Work to be completed – Collect each line of the entries that holds the string "computer".

Recorded information –
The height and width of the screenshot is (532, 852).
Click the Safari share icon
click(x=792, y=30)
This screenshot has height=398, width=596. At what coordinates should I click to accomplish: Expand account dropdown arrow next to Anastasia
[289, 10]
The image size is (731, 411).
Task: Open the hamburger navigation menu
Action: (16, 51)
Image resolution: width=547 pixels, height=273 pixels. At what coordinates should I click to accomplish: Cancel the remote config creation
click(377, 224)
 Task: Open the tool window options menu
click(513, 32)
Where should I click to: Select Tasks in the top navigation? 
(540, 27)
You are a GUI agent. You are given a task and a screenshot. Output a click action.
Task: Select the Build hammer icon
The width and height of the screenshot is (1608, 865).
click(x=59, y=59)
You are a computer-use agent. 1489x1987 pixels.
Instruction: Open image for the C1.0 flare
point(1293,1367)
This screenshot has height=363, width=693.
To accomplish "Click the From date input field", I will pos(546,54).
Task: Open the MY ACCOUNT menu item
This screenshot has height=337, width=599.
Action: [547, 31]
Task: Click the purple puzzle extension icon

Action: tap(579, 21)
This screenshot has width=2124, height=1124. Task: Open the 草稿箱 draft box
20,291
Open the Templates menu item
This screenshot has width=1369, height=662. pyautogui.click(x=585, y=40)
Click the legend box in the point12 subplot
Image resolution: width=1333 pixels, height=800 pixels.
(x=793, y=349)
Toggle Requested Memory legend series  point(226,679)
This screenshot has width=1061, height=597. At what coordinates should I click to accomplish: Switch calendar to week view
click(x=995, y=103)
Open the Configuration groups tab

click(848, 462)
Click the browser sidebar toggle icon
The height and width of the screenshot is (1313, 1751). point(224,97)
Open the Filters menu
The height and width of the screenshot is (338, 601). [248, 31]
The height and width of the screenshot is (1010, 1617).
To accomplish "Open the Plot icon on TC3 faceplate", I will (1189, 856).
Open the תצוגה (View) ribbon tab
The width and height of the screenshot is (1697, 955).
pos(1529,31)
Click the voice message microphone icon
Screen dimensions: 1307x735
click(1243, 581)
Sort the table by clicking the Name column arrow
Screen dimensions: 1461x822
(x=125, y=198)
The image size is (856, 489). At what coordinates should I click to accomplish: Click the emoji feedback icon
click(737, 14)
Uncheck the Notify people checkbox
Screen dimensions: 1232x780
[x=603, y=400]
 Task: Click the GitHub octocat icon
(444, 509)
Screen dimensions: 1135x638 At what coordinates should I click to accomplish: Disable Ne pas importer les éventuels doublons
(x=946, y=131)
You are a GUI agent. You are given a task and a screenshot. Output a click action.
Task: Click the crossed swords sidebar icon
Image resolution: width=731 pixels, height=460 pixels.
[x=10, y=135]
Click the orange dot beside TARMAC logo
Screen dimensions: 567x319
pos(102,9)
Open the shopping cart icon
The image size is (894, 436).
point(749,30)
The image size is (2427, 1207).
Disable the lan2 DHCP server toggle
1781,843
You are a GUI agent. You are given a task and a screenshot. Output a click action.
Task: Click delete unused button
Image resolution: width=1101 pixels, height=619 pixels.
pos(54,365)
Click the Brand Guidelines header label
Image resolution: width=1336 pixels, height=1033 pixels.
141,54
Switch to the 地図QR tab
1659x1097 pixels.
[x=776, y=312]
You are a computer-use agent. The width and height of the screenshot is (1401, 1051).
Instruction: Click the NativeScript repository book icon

Response below –
You are a computer-use agent. 1489x1987 pixels.
You are a computer-use agent. The width and height of the screenshot is (1401, 1051).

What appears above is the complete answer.